Therefore, for WebMUX to have reasonably low overhead credits should be handed
out in some significant multiple (4 or more times larger) than the ~3000 bytes
represented by two packets on an ethernet. The outstanding credit balance across
active sessions will also have to be larger than the bandwidth/delay product of
the TCP connection if WebMUX is not to become a limit on TCP transport
performance.

Both of these arguments indicate that outstanding credits in many
implementations should be 10K bytes or more. Implementations SHOULD piggyback
credit messages on data packets where possible, to avoid unneeded packets on the
wire. A careful implementation in which both ends of the TCP connection are
regularly sending some payload should be able to avoid sending extra packets on
the network.

If necessary, we could add in a future version fragmentation control messages to
do some bandwidth allocation, but for now, we are not bothering.

WebMUX Header

WebMUX headers are always in big endian byte order.
If people want, we could expand out the union below on a control message type
basis (e.g. the way the C bindings to X events were written out...). For this
draft, I'm not doing so.
 #define MUX_CONTROL       0x00800000
 #define MUX_SYN           0x00400000
 #define MUX_FIN           0x00200000
 #define MUX_RST           0x00100000
 #define MUX_PUSH          0x00080000
 #define MUX_SESSION       0xFF000000
 #define MUX_LONG_LENGTH   0xFF040000
 #define MUX_LENGTH        0x0003FFFF

 typedef unsigned int flagbit;
 struct w3mux_hdr {
     union {
        struct {
            unsigned int session_id : 8;
            flagbit control : 1;
            flagbit syn : 1;
            flagbit fin : 1;
            flagbit rst : 1;
            flagbit push : 1;
            flagbit long_length : 1;
            unsigned int fragment_size : 18;
            int long_fragment_size : 32;
                 /* only present if long_length is set */
        } data_hdr;
         struct {
            unsigned int session_id : 8;
            flagbit control : 1;
            unsigned int control_code : 4;
            flagbit long_length : 1;
            unsigned int fragment_size : 18;
            int long_fragment_size : 32;
                 /* only present if long_length is set */
        } control_message;
     } contents;
 };

The fragment_size is always the size in bytes of the fragment, excluding the
WebMUX header and any padding.

Alignment

WebMUX headers are always (at least) 32 bit aligned. To find the next WebMUX
header, take the fragment_size, and round up to the next 32 bit boundary.
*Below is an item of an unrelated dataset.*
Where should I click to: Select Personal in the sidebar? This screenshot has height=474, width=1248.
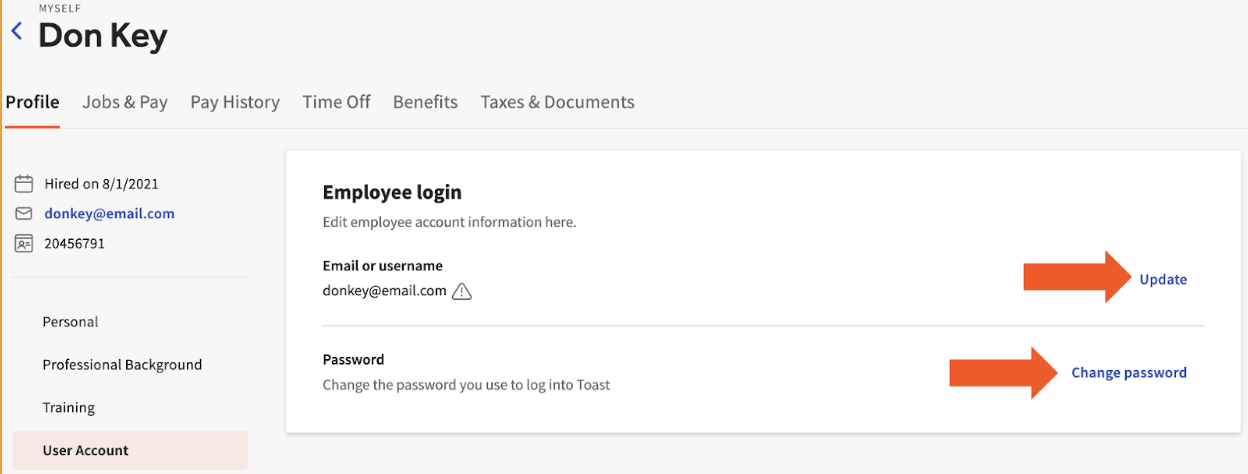click(70, 322)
Transmitters MAY insert NoOp control messages to force 64 bit alignment of the
protocol stream.

Long Fragments

A WebMUX header with the long_length bit set must use the 32 bits following the
WebMUX header (the long_fragment_size field) for the value of the fragment_size
field, for whatever purpose the fragment_size field is being used for.

Atoms

Atoms are integers that are used as short-hand names for strings, which are
defined using the InternAtom control message. Atoms are only used as protocol
ID's in this version of WebMUX, though they might be used for other purposes in
future versions. Since the atom might be redefined at any time, it is not safe
to use an atom unless you have defined it (i.e. you cannot use atoms defined by
the other end of a mux connection). Atoms are therefore not unique values, and
only make sense in the context of a particular direction of a particular mux
connection. This restriction is to avoid having to define some protocol for
deallocating atoms, with any round trip overhead that would likely imply.

Strings are defined to be UTF-8 encoded UNICODE strings. (Note that an ascii
string is valid UTF-8). The definition of structure of these strings is outside
of the scope of this document, though we expect they will often be URI's, naming
a protocol or stack of protocols. Atoms always have values between 0x20000 and
0x200ff (a maximum of 256 atoms can be defined).

Strings used for protocol id's MUST be URIs [28].

Protocol ID's

The protocol used by a session is identified by a Protocol ID, which can either
be an IANA port number, or an atom.
    1. To allow higher layers to stack protocols (e.g. HTTP on top of deflate
      compression, on top of TCP).
    2. To identify the protocol or protocol stack in use so that application
      firewall relays can perform sanity checking and policy enforcement on the
      multiplexed protocols .

Firewall proxies can presume that the bytes should conform to that protocol
identified by the Protocol ID.
    * 0-0xFFFF: IANA-registered TCP protocols [17]
    * 0x10000-0x1FFFF: IANA-registered UDP protocols [17]
    * 0x20000-0x2FFFF: per-underlying-connection-defined MUX atoms.
      The scheme name of the URI indicates the protocol family being used (e.g.
      http, ftp, etc.).
    * 0x30000-0x3FFFF: server-assigned protocol IDs
      The assignment of these ID's are outside the scope of this protocol, and
      may pose additional security hazards.

Session ID Allocation

Each session is allocated a session identifier. Session Identifiers below 0 and
1 are reserved for future use. Session IDs allocated by initiator of the
transport TCP connection are even; those allocated by the receiver of the
transport connection odd. Proxies that do not understand messages of reserved
Session ID's should forward them unchanged. A session identifier MUST only be
deallocated and potentially reused by new sessions when a session is fully
closed in both directions.

Session Establishment

To establish a new session, the initiating end sends a SYN message, allocating a
free session number out of its address space. A session is established by
setting the SYN bit in the first message sent on that session. The session is
specified by the session_id field. The fragment_size field is interpreted as the
protocol ID of the session, as discussed above.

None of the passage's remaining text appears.